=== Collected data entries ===
════════════════

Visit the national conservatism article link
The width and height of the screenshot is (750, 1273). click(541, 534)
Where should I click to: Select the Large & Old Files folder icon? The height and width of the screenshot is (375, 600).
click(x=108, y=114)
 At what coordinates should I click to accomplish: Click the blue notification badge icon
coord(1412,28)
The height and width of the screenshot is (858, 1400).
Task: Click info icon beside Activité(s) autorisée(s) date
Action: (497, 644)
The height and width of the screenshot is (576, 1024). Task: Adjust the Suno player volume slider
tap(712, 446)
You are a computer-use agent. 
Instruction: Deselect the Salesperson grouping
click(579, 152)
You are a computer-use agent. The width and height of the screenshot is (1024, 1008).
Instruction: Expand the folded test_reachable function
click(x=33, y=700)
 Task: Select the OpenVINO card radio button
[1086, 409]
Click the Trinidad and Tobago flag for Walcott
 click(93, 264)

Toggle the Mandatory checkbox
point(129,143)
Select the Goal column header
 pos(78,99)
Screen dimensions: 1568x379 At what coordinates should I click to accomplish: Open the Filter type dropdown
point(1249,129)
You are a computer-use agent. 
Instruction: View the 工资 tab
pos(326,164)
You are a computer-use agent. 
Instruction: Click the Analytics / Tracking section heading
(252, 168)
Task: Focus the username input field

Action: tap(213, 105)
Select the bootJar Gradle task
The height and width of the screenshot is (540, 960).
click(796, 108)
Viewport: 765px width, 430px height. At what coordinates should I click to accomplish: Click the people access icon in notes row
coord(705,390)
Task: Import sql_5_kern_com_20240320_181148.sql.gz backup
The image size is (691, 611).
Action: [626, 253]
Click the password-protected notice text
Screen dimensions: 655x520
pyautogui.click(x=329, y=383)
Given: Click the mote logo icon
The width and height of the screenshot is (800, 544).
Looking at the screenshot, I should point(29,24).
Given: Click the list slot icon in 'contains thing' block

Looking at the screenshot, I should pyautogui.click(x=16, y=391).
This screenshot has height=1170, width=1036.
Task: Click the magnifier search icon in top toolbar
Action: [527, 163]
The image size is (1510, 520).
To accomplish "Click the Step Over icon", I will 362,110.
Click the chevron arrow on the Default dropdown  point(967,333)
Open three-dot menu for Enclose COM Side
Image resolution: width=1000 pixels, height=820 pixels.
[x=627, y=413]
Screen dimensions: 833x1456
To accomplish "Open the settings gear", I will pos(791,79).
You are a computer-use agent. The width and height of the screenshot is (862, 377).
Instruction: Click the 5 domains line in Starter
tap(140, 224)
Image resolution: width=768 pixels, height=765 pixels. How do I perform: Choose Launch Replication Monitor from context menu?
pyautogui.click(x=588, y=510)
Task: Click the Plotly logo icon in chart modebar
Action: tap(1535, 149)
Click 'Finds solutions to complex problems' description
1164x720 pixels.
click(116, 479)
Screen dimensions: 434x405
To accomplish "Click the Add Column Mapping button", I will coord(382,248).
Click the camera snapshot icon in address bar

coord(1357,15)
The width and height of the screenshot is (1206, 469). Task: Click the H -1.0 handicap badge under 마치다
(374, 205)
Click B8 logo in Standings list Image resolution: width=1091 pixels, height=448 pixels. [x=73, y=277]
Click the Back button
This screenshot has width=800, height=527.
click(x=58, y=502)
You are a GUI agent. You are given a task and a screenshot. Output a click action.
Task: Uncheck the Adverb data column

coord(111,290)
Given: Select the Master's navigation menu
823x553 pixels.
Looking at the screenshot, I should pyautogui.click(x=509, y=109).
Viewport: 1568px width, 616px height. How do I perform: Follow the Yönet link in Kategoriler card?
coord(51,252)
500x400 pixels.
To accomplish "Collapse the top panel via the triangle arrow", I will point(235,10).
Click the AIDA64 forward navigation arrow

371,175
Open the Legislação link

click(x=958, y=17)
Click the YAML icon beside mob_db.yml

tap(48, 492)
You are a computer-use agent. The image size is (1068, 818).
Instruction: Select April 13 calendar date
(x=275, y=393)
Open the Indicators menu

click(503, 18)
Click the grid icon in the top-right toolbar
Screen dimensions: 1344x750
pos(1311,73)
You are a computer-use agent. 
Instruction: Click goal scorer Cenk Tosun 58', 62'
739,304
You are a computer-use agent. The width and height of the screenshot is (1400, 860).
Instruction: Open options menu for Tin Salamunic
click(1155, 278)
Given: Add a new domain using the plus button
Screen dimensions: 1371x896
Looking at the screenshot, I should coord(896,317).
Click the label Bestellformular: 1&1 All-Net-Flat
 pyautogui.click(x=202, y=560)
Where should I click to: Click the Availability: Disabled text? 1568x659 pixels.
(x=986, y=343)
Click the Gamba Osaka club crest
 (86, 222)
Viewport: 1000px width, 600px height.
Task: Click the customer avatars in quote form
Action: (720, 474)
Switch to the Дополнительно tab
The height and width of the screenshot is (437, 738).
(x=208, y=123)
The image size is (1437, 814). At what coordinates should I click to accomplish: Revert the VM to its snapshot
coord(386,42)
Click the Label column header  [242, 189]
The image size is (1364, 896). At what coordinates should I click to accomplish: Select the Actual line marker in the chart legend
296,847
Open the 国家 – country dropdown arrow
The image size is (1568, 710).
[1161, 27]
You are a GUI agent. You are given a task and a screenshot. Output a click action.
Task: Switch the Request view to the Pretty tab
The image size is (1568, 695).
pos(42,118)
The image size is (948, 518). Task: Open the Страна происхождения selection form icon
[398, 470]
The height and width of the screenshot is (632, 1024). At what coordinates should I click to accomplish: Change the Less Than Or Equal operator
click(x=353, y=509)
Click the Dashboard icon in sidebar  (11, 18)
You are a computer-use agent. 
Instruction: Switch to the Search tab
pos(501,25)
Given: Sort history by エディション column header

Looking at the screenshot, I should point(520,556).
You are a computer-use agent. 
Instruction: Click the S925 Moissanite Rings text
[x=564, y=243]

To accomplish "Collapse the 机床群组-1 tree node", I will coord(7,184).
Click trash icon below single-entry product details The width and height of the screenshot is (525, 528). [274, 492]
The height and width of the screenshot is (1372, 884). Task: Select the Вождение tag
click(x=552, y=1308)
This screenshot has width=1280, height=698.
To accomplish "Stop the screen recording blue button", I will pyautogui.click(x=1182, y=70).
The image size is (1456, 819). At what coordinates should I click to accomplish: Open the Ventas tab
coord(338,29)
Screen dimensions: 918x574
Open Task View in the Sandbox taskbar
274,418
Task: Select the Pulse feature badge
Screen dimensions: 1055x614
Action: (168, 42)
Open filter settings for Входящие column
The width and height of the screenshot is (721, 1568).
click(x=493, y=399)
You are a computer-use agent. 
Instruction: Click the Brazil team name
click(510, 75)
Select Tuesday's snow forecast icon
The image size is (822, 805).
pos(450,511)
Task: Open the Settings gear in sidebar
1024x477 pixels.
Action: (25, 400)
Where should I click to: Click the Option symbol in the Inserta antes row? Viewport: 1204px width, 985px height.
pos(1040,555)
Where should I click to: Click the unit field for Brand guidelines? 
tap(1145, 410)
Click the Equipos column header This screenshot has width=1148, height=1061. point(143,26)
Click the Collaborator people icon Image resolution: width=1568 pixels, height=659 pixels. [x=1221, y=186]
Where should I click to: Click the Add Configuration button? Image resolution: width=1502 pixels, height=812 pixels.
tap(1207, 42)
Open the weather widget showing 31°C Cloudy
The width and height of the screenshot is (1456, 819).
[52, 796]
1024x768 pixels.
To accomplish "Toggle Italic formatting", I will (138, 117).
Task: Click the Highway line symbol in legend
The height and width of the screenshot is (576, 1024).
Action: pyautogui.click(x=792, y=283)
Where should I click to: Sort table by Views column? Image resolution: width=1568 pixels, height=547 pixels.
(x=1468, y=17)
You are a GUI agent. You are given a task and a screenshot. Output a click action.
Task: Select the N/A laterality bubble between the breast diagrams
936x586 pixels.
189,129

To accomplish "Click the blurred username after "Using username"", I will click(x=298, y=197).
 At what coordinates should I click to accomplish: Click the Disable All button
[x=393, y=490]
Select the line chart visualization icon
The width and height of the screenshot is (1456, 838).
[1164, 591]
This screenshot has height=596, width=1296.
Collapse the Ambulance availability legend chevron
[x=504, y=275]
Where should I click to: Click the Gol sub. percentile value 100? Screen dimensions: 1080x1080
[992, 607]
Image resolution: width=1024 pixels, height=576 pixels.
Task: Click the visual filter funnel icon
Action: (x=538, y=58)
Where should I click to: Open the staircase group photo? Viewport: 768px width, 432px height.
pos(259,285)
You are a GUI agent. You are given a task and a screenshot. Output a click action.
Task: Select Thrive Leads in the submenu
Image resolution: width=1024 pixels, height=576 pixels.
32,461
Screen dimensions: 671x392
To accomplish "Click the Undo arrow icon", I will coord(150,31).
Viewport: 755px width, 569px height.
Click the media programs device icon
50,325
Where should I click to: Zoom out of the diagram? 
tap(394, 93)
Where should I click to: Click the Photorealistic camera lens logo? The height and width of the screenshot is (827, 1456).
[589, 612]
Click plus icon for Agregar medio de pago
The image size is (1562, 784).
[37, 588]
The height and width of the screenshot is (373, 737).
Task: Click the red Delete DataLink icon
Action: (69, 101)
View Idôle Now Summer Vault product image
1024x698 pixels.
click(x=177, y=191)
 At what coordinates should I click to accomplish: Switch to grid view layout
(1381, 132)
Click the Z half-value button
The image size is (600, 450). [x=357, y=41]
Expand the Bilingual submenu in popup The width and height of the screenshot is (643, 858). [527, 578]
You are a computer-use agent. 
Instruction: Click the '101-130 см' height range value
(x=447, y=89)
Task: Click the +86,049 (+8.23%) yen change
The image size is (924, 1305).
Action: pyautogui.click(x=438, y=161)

════════════════

Identify each line in the records above that contains the word "submenu", and copy it out in full.

=== EXERCISE RESULT ===
Task: Select Thrive Leads in the submenu
Expand the Bilingual submenu in popup The width and height of the screenshot is (643, 858). [527, 578]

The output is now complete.